Aunque en realidad la IA del barco podía hacerlo todo; si se le ordenaba, por ejemplo: «Ve a Rhodos», ellos ya no tendrían nada más que hacer para navegar durante el resto de la semana. Pero a Sax le agradaba sentir la caña del timón en las manos, así que dejó el barro del ancla para otro momento y se abrió paso hasta la ancha cabina suspendida entre los dos estrechos cascos.

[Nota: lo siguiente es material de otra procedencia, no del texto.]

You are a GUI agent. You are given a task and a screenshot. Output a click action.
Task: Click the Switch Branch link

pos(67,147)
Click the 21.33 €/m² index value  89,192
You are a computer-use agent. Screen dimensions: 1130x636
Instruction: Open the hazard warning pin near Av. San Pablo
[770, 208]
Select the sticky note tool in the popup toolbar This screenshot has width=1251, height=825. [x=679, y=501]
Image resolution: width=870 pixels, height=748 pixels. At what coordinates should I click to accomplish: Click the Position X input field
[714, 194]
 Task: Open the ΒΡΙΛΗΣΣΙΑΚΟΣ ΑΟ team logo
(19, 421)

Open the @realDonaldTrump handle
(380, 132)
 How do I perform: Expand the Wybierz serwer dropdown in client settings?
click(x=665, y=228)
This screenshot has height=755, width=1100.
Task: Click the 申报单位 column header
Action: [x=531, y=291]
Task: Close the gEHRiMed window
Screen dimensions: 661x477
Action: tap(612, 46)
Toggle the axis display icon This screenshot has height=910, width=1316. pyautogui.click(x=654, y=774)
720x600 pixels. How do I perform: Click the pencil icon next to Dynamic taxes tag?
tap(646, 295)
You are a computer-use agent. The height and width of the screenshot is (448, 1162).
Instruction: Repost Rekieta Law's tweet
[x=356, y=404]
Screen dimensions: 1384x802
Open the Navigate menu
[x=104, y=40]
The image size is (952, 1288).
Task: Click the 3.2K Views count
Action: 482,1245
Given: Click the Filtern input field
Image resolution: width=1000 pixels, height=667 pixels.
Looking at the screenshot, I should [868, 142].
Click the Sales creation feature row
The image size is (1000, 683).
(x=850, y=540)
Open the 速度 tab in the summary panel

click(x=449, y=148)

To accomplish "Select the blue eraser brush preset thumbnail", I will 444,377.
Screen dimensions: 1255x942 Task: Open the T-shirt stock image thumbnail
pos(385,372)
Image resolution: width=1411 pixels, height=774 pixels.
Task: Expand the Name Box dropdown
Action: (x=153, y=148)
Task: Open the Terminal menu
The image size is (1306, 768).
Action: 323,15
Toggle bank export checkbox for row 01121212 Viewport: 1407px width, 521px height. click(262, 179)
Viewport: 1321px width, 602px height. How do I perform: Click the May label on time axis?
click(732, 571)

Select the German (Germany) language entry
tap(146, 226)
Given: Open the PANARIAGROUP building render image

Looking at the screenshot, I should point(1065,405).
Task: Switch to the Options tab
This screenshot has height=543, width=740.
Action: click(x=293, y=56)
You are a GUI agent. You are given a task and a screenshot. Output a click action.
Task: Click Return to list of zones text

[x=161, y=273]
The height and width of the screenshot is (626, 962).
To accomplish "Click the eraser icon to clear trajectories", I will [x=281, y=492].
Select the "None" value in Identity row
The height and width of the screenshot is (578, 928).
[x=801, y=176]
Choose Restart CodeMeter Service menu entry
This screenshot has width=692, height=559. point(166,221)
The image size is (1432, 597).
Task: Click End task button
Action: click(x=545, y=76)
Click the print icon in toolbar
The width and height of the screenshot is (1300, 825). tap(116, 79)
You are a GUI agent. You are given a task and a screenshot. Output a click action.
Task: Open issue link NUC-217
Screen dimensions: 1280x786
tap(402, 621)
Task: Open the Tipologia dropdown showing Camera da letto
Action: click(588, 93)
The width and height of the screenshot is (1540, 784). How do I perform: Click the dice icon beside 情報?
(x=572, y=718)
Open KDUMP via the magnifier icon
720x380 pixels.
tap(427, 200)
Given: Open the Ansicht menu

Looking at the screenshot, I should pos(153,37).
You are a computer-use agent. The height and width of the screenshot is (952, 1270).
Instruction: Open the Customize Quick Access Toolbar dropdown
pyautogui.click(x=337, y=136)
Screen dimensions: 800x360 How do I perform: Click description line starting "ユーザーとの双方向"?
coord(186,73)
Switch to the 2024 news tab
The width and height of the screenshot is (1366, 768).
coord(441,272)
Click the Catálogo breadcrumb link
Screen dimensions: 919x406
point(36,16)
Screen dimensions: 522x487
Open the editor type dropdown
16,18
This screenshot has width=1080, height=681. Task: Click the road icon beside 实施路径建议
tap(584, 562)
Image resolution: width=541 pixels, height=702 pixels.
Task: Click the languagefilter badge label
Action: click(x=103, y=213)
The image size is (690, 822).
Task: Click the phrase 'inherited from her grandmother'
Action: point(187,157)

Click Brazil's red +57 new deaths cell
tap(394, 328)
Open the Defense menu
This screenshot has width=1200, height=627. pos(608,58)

—Da Vinci está a punto de desaparecer por el horizonte, mira.

—Es cierto.

Las crestas del borde del cráter eran lo único de la península de Da Vinci visible sobre el agua, aunque no estaban a más de veinte kilómetros: la intimidad del pequeño globo marciano. Y el barco era veloz; hidroplaneaba con cualquier viento que superara los cincuenta kilómetros por hora y las quillas estaban provistas de botalones submarinos que se extendían y adoptaban posturas copiadas de los delfines, que junto con un ingenioso sistema de contrapesos mantenían el casco de barlovento en contacto con el agua y evitaban que el de sotavento se hundiera demasiado. Incluso con vientos moderados, como el que en ese momento embestía la velamástil aún recogida, el barco se deslizaba sobre el agua como un trineo sobre el hielo, a una velocidad algo menor que la del viento. Observando los otros barcos advirtió que en muy pocos casos se mantenía el casco en contacto con el agua. Daba la sensación de que sólo el timón y los botalones impedían que salieran volando. Los últimos vestigios de Da Vinci desaparecieron detrás de un horizonte dentado y móvil a no más de cuatro kilómetros del barco. Sax miró brevemente a Ann: se aferraba a la borda y contemplaba el blanco encaje de la estela.